**What to do**
Which lines of the listing below contain the word "each"? Pull out every such line in full, and treat uppercase and lowercase letters as different.
#### Dataset content ####
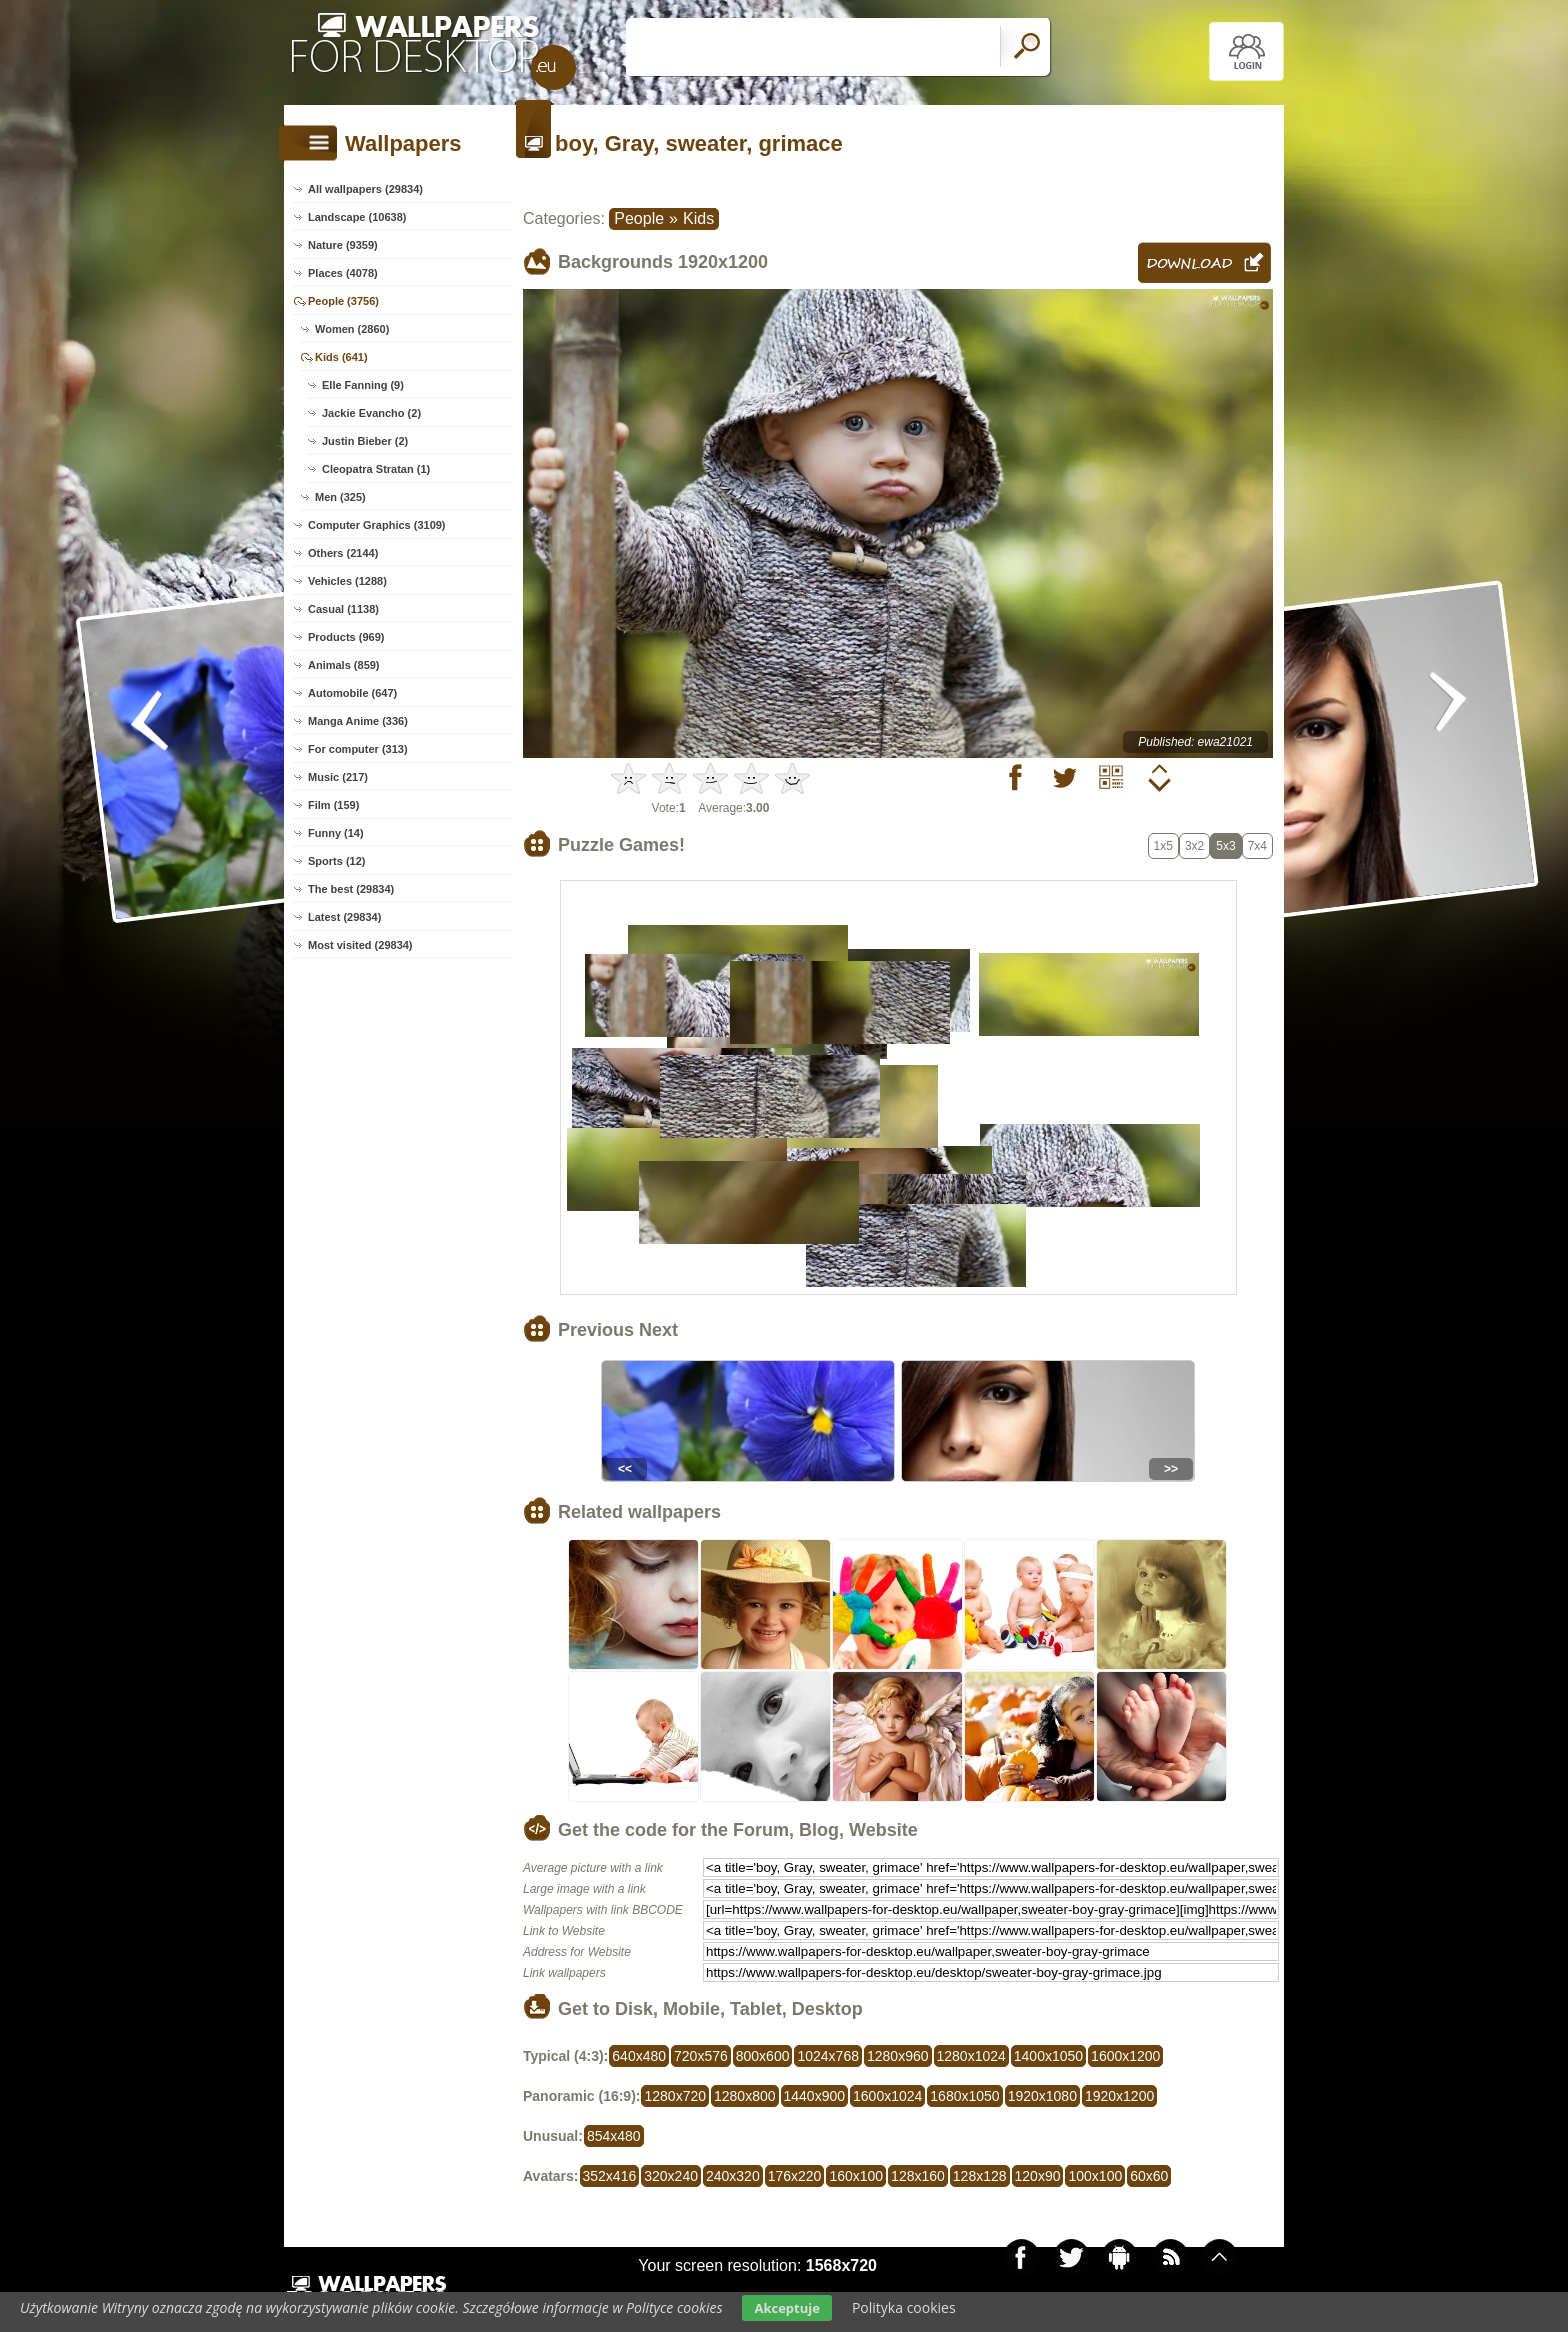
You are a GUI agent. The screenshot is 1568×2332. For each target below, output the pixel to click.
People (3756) (343, 301)
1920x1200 (1119, 2096)
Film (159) (333, 805)
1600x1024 (887, 2096)
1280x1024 (971, 2056)
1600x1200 (1125, 2056)
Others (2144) (343, 553)
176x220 (795, 2176)
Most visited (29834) (360, 945)
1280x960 (898, 2056)
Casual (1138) (343, 609)
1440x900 (815, 2096)
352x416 (610, 2176)
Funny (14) (336, 833)
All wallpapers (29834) (365, 189)
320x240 (671, 2176)
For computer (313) (358, 749)
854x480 (614, 2136)
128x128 (980, 2176)
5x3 (1225, 846)
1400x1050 (1048, 2056)
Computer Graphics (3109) (377, 525)
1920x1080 (1042, 2096)
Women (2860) (352, 329)
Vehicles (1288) (347, 581)
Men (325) (340, 497)
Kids (698, 218)
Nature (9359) (343, 245)
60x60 (1149, 2176)
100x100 (1095, 2176)
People (639, 218)
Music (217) (338, 777)
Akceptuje (786, 2308)
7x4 (1257, 846)
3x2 (1194, 846)
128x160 (918, 2176)
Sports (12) (336, 861)
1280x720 (675, 2096)
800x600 (763, 2056)
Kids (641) (341, 357)
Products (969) (346, 637)
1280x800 (745, 2096)
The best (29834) (351, 889)
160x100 (856, 2176)
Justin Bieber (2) (365, 441)
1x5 (1163, 846)
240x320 (733, 2176)
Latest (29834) (344, 917)
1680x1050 (964, 2096)
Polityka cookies (904, 2307)
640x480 (639, 2056)
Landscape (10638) (357, 217)
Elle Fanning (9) (363, 385)
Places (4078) (343, 273)
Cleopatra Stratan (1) (376, 469)
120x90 (1038, 2176)
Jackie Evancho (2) (371, 413)
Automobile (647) (352, 693)
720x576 (701, 2056)
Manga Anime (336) (358, 721)
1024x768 (828, 2056)
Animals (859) (344, 665)
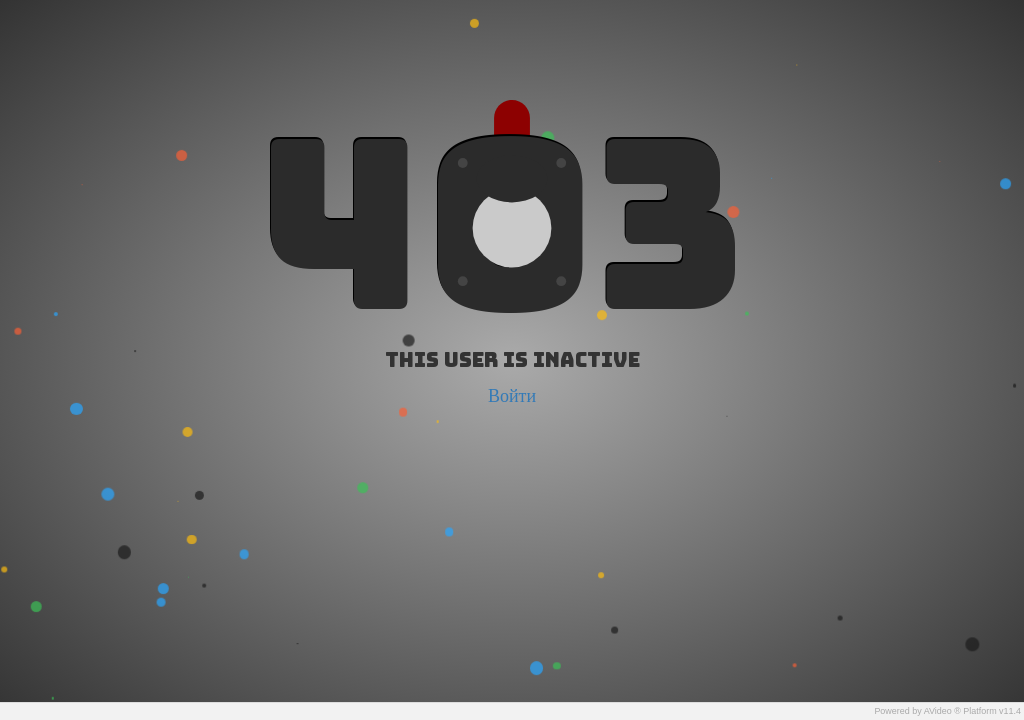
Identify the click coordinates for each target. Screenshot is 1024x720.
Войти (512, 395)
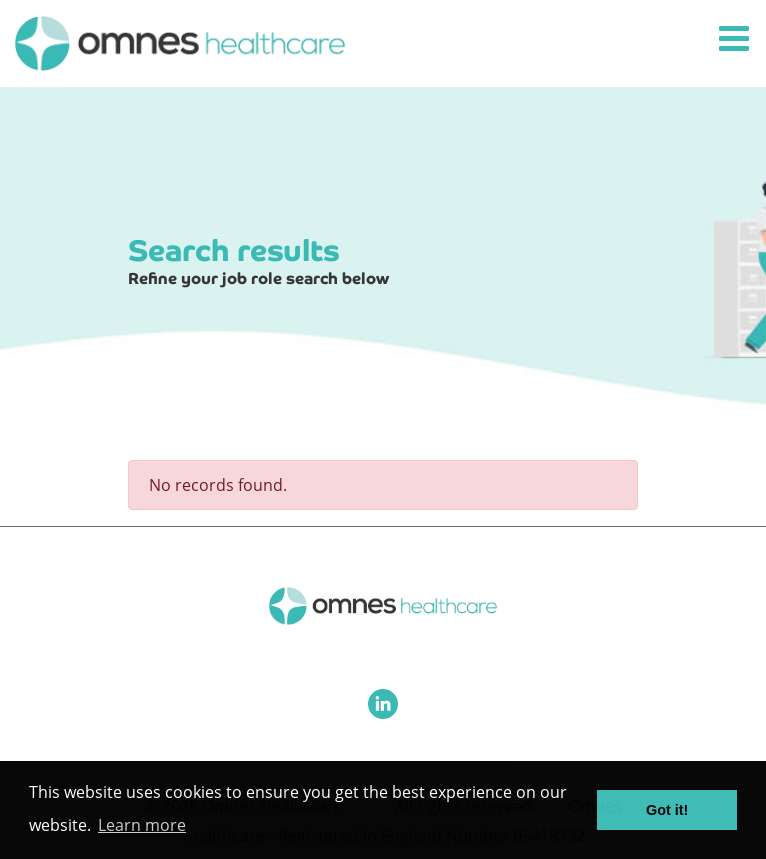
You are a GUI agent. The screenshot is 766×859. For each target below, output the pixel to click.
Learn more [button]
####
**Worked answer**
You are a GUI agent. The screenshot is 1568×2332. For each target below, output the pixel to click.
Identify the click coordinates for each target. Screenshot is 1024x720.
You are a GUI agent. The screenshot is 766×859. For each target below, output the pixel to click.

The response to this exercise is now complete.